Problem requirements
All that is needed is the listing, transcribed exactly and in full.

The input
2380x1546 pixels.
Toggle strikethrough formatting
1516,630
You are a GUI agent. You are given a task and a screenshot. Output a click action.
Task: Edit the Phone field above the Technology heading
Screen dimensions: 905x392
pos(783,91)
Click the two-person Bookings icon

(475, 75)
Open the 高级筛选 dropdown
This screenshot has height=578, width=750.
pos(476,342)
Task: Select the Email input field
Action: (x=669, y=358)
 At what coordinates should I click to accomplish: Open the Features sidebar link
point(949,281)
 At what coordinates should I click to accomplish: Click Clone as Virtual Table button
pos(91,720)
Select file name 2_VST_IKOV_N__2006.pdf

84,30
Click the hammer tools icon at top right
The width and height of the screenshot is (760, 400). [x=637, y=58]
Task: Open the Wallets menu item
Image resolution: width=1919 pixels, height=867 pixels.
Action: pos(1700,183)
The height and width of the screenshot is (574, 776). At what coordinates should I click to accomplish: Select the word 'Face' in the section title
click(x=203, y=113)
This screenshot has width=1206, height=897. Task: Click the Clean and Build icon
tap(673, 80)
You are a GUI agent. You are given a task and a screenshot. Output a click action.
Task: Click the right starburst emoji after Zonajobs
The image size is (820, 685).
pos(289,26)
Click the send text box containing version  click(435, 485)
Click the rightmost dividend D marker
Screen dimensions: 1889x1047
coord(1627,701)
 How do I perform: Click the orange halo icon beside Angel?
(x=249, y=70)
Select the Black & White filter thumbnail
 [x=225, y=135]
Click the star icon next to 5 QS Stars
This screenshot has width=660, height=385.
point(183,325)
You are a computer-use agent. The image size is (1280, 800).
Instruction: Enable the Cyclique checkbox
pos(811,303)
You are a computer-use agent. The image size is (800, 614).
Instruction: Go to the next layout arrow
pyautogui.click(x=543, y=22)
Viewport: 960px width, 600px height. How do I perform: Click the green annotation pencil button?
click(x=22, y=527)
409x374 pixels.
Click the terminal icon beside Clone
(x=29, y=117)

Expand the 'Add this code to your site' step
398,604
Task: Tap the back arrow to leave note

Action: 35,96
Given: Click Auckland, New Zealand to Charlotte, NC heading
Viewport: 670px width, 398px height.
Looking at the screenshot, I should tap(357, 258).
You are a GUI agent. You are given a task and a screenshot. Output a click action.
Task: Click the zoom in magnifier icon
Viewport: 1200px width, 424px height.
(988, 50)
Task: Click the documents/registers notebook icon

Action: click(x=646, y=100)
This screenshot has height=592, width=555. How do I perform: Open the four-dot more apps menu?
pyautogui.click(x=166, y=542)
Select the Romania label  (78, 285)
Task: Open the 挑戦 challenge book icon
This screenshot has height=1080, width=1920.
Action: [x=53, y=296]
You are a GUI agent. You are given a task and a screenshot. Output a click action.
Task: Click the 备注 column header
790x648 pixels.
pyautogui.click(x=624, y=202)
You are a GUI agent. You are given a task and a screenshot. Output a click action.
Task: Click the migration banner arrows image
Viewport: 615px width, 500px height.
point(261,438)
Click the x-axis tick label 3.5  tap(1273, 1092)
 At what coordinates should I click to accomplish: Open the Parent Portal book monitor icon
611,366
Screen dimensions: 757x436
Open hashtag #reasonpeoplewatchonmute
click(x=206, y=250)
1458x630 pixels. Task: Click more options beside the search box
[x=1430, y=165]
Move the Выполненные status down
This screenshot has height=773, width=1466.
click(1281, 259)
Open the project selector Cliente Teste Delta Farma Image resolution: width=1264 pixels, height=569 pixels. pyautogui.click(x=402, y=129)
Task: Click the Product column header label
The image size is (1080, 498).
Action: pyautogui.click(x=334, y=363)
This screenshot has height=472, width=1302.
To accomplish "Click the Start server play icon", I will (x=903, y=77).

Solution to this task
2380x1546 pixels.
Toggle strikethrough formatting
1516,630
You are a GUI agent. You are given a task and a screenshot. Output a click action.
Task: Edit the Phone field above the Technology heading
Screen dimensions: 905x392
pos(783,91)
Click the two-person Bookings icon

(475, 75)
Open the 高级筛选 dropdown
This screenshot has height=578, width=750.
pos(476,342)
Task: Select the Email input field
Action: (x=669, y=358)
 At what coordinates should I click to accomplish: Open the Features sidebar link
point(949,281)
 At what coordinates should I click to accomplish: Click Clone as Virtual Table button
pos(91,720)
Select file name 2_VST_IKOV_N__2006.pdf

84,30
Click the hammer tools icon at top right
The width and height of the screenshot is (760, 400). [x=637, y=58]
Task: Open the Wallets menu item
Image resolution: width=1919 pixels, height=867 pixels.
Action: pos(1700,183)
The height and width of the screenshot is (574, 776). At what coordinates should I click to accomplish: Select the word 'Face' in the section title
click(x=203, y=113)
This screenshot has width=1206, height=897. Task: Click the Clean and Build icon
tap(673, 80)
You are a GUI agent. You are given a task and a screenshot. Output a click action.
Task: Click the right starburst emoji after Zonajobs
The image size is (820, 685).
pos(289,26)
Click the send text box containing version  click(435, 485)
Click the rightmost dividend D marker
Screen dimensions: 1889x1047
coord(1627,701)
 How do I perform: Click the orange halo icon beside Angel?
(x=249, y=70)
Select the Black & White filter thumbnail
 [x=225, y=135]
Click the star icon next to 5 QS Stars
This screenshot has width=660, height=385.
point(183,325)
You are a computer-use agent. The image size is (1280, 800).
Instruction: Enable the Cyclique checkbox
pos(811,303)
You are a computer-use agent. The image size is (800, 614).
Instruction: Go to the next layout arrow
pyautogui.click(x=543, y=22)
Viewport: 960px width, 600px height. How do I perform: Click the green annotation pencil button?
click(x=22, y=527)
409x374 pixels.
Click the terminal icon beside Clone
(x=29, y=117)

Expand the 'Add this code to your site' step
398,604
Task: Tap the back arrow to leave note

Action: 35,96
Given: Click Auckland, New Zealand to Charlotte, NC heading
Viewport: 670px width, 398px height.
Looking at the screenshot, I should tap(357, 258).
You are a GUI agent. You are given a task and a screenshot. Output a click action.
Task: Click the zoom in magnifier icon
Viewport: 1200px width, 424px height.
(988, 50)
Task: Click the documents/registers notebook icon

Action: click(x=646, y=100)
This screenshot has height=592, width=555. How do I perform: Open the four-dot more apps menu?
pyautogui.click(x=166, y=542)
Select the Romania label  (78, 285)
Task: Open the 挑戦 challenge book icon
This screenshot has height=1080, width=1920.
Action: [x=53, y=296]
You are a GUI agent. You are given a task and a screenshot. Output a click action.
Task: Click the 备注 column header
790x648 pixels.
pyautogui.click(x=624, y=202)
You are a GUI agent. You are given a task and a screenshot. Output a click action.
Task: Click the migration banner arrows image
Viewport: 615px width, 500px height.
point(261,438)
Click the x-axis tick label 3.5  tap(1273, 1092)
 At what coordinates should I click to accomplish: Open the Parent Portal book monitor icon
611,366
Screen dimensions: 757x436
Open hashtag #reasonpeoplewatchonmute
click(x=206, y=250)
1458x630 pixels. Task: Click more options beside the search box
[x=1430, y=165]
Move the Выполненные status down
This screenshot has height=773, width=1466.
click(1281, 259)
Open the project selector Cliente Teste Delta Farma Image resolution: width=1264 pixels, height=569 pixels. pyautogui.click(x=402, y=129)
Task: Click the Product column header label
The image size is (1080, 498).
Action: pyautogui.click(x=334, y=363)
This screenshot has height=472, width=1302.
To accomplish "Click the Start server play icon", I will (x=903, y=77).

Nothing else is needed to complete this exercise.